• **課題内容**:
確定申告の経費と家事按分を扱った以下の抜粋本文について、末尾の見出しに続く部分を書き進めてください。

• **抜粋本文**:
▬▬▬▬▬▬
ID・パスワード方式の場合、国税庁の「確定申告書等作成コーナー」で、会計ソフトで作成したデータを手動で転記して申告書を作成し、そのデータをe-Taxへ送信する必要があります。転記ミスやタイムオーバーに気をつけて!
在宅業務が増えたら家事按分も変わる?経費にできるもの・できないもの、忘れがちなもの【経費に関する護身術】
所得税の確定申告で多く見られる失敗が、経費に関する勘違いや計上漏れなどです。特に2020年分は、コロナ関連で経費にできる意外なものや、忘れがちなものが多いかも!? しっかり確認して、経費に関するうっかりミスや申告漏れを防ぎましょう!
コロナ禍で増えた在宅業務。家事按分はどうしたらいいの?
家事按分の割合は、実際の仕事の状況と照らし合わせて合理的に説明できればOK。コロナ禍で在宅勤務が多くなったなら、それに伴って家事按分の割合が増えるのもOKです!
ただし、家事按分の計算方法を年や月ごとにコロコロ変えたりするのは避けましょう。計算方法を月ごとにコロコロ変えると脱税行為とみなされる場合も……。
白色申告の家事按分、事業で使う割合が「50%超」じゃないと認められないの? ズルくね?
2020年に在宅業務が増え、「家事按分の割合が増えたぞ~」と思っている人も多いでしょうが、白色申告の場合、「業務・仕事の部分の割合がおおむね50%超の家事関連費だけが対象」という点には要注意!
自宅兼事務所の一部屋を明確に事務所として使っているケースなどは、その部屋の広さが全体の50%を超えていなくても家事按分の対象にできますが、しっかり証明できないとNGです。
コロナ禍で仕事がストップ。遊休資産ってなにそれ?減価償却の対象??
▬▬▬▬▬▬
• **入力データ**:
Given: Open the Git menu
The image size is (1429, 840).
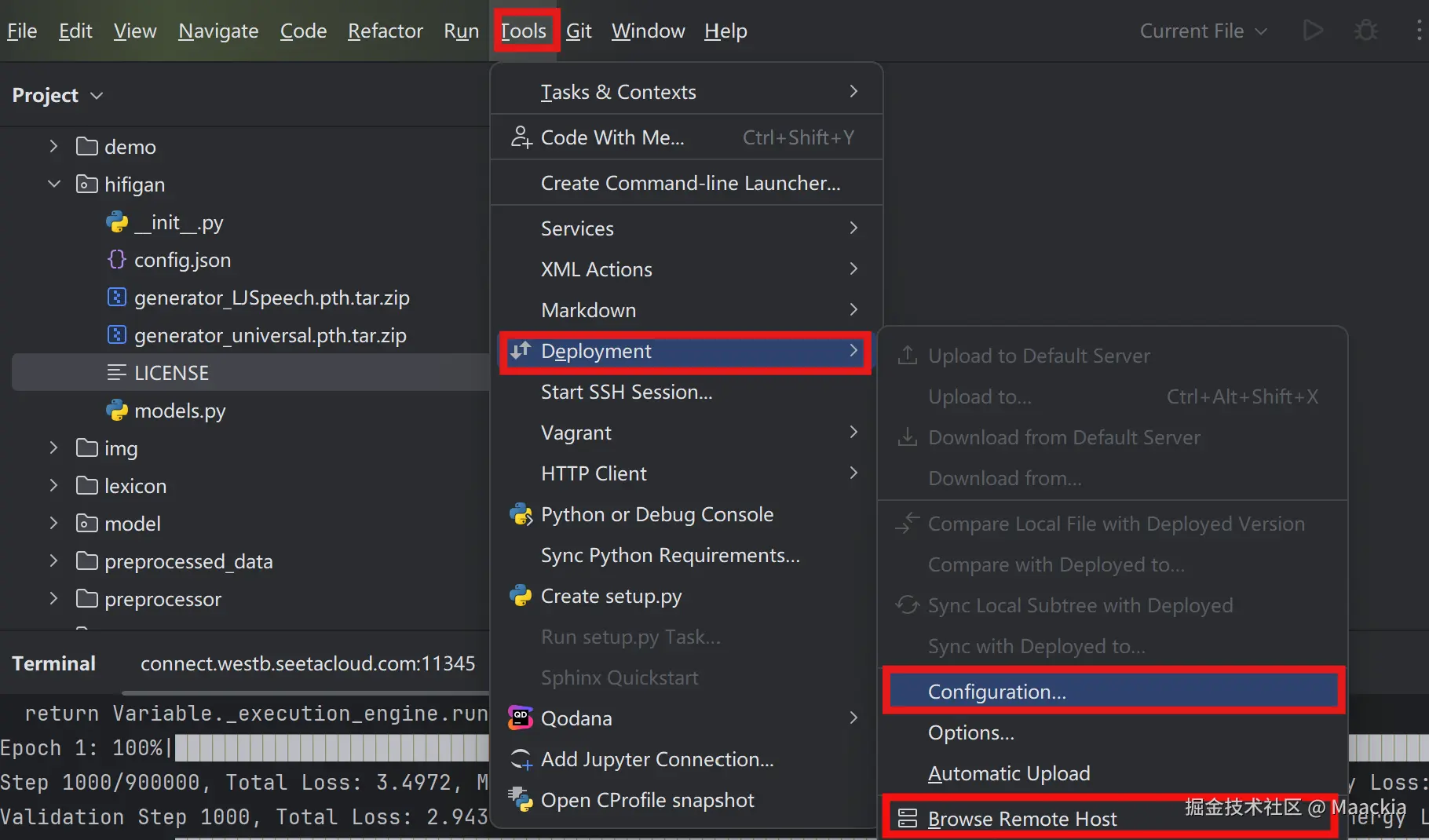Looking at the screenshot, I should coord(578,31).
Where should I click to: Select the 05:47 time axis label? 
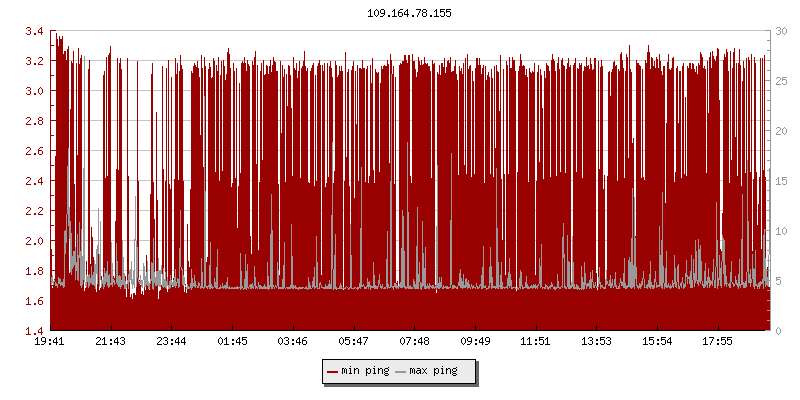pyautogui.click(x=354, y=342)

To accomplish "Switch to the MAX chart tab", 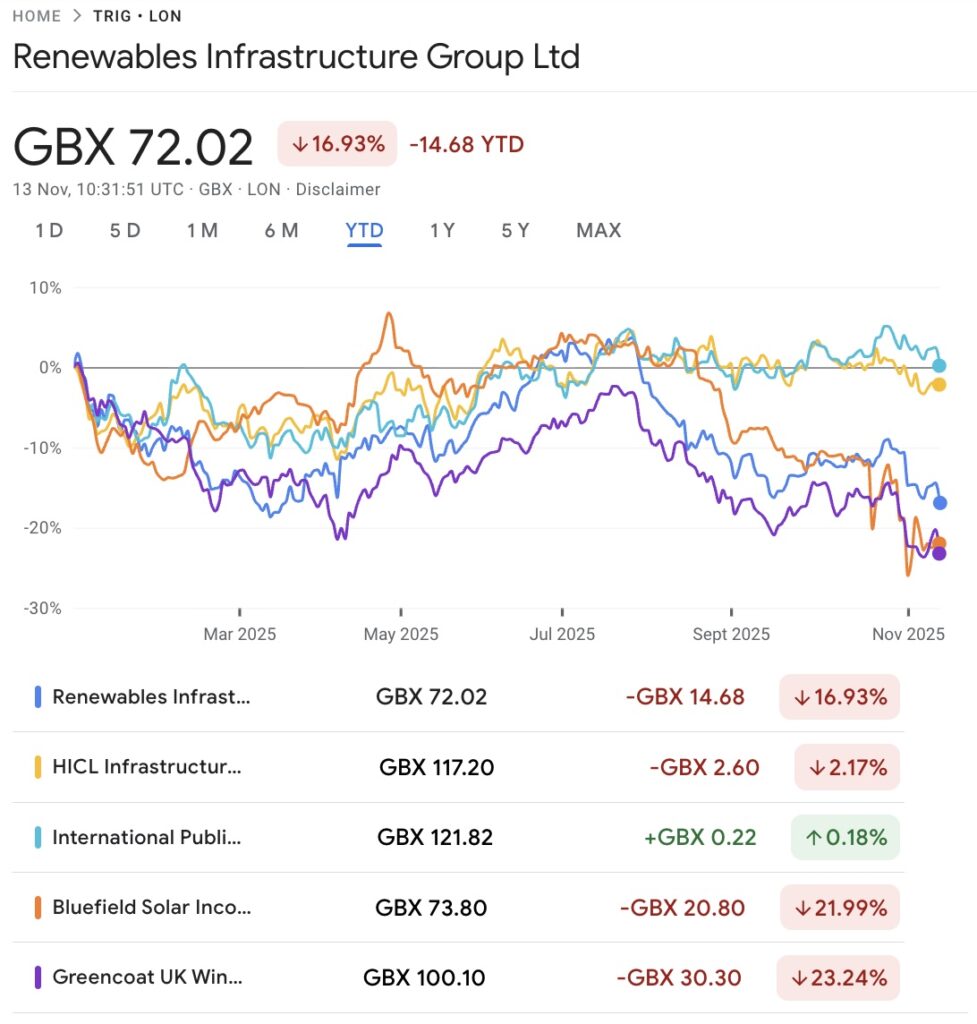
▬▬▬▬▬▬
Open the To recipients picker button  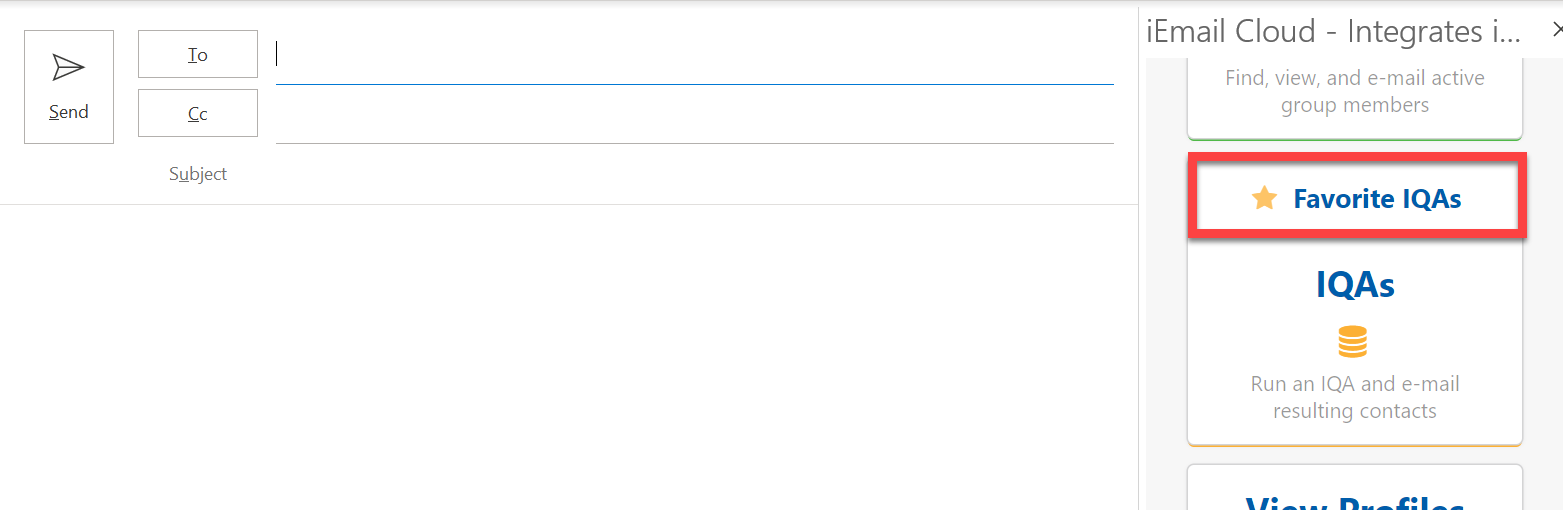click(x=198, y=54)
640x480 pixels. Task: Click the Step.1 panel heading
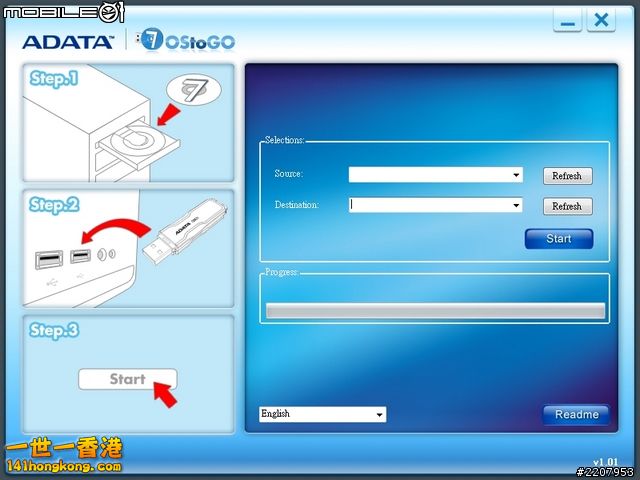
▬▬▬▬▬▬
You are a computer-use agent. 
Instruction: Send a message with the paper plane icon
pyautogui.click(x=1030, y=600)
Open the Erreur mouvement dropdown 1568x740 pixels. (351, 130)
▬▬▬▬▬▬
• **本課題の出力**:
事業に使うために取得したものの、仕事が減ったり、休業などでその使用や稼働を休止している資産のことを「遊休資産」といいます。コロナ禍で遊休資産を抱えた人もいると思いますが、遊休資産であっても、メンテナンスが行われており、いつでも使える状態であれば減価償却の対象にできます。
コロナ禍でのイベントや出張のキャンセル料は泣き寝入りだ~(涙)……経費にしてもいいの!?
イベント会場や飛行機、ホテルなど、事業で利用するため予約していたものがキャンセルになり、キャンセル料を取られてしまっても、泣き寝入りする必要はありません! キャンセル料や解約手数料、払戻手数料などは、支払手数料として経費計上できますよ。
スタッフのために購入したマスク。これはまさか棚卸不要……?
新型コロナウイルス感染症防止の目的でマスクを購入し、期末に使い切らずに残った場合、棚卸が必要と考えがち。でも、事業用に感染拡大を防ぐためのマスクや消毒液などは、購入したタイミングで経費扱いにしてもOK!とされているんです。
コロナ禍でテイクアウトなどの新業務をスタート! そっか、消耗品等も棚卸資産に含まれるんだね……
飲食店では、新たにテイクアウト業務を始めて、そのために容器を仕入れるようになったお店もあるでしょう。そこで気をつけたいのが棚卸。
お店で使用している食器とは異なり、テイクアウト用に仕入れて期末に使い切らなかった分の容器などは、忘れずに棚卸をしないといけません。
在宅業務の環境を整えるための椅子や観葉植物、経費にできたらうれしすぎ←OK!
2020年は会社員だけでなく、個人事業主やフリーランスも在宅業務が増えた人が多いでしょう。自宅兼事務所の環境を整えるため、事業用の家具やインテリアなどを購入したケースもあるのでは?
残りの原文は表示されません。